* Task description
Reproduce only the part of the records that opens with the line containing "Task: Click the Advanced gear icon" and closes with the line containing "Action: tap(225, 65)", both lines included. Keep the requests as they are, but multiply each coordinate in the answers by 0.25 and round it to a whole number, with halves rounded up.

* Records to process
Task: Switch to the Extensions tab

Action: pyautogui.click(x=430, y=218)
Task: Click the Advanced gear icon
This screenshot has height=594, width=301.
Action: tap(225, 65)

---

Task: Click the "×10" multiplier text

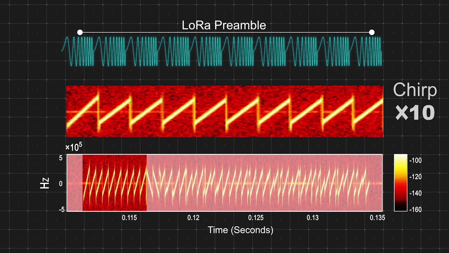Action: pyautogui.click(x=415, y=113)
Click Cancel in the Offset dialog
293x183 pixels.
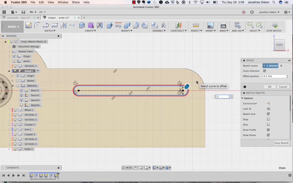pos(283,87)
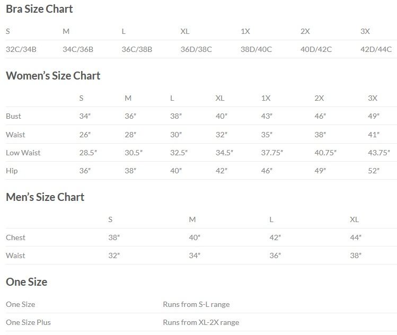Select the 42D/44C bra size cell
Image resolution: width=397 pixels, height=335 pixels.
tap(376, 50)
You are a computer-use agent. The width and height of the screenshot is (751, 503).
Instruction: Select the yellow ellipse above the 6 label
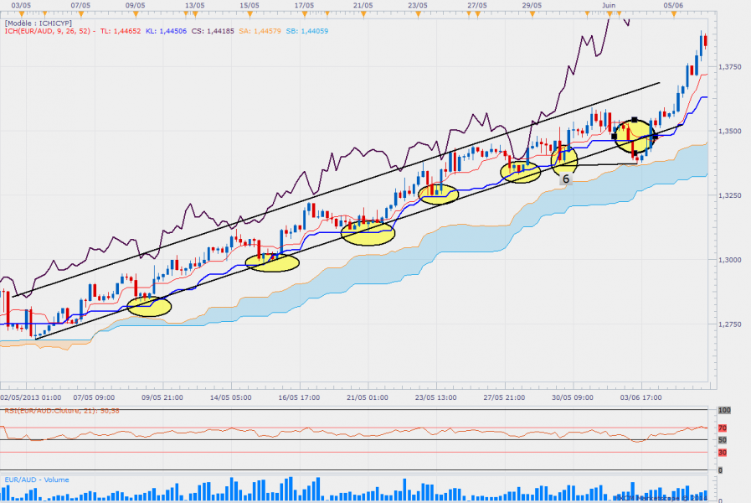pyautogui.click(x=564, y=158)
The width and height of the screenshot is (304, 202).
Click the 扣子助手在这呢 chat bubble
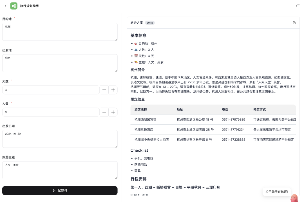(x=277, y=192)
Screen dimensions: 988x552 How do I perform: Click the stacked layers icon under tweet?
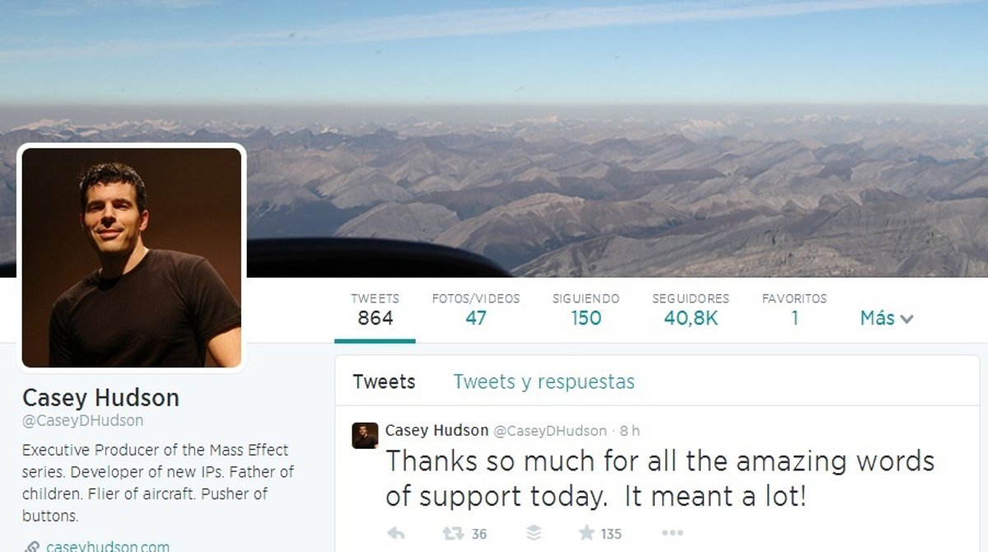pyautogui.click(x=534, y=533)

==

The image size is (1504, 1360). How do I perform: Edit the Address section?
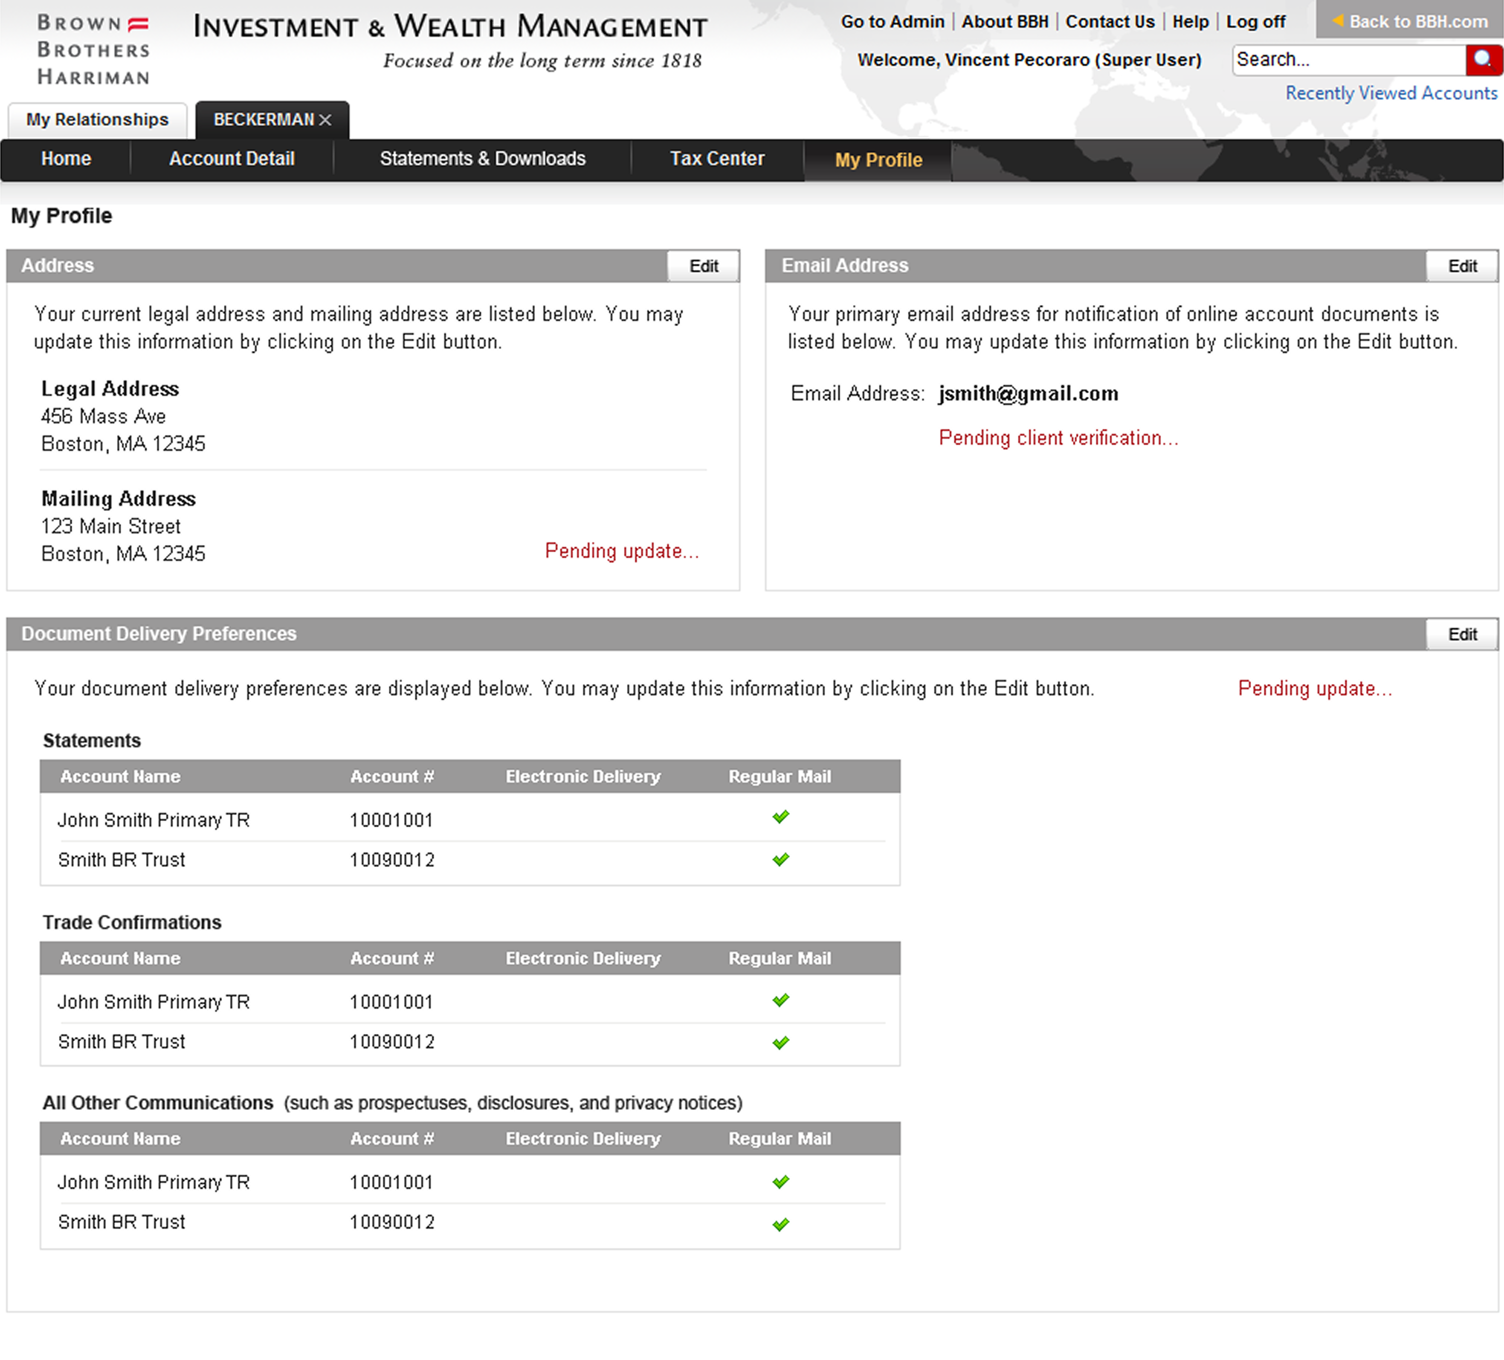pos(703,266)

* Result
Task: Click the Advanced gear icon
This screenshot has height=594, width=301.
Action: tap(56, 16)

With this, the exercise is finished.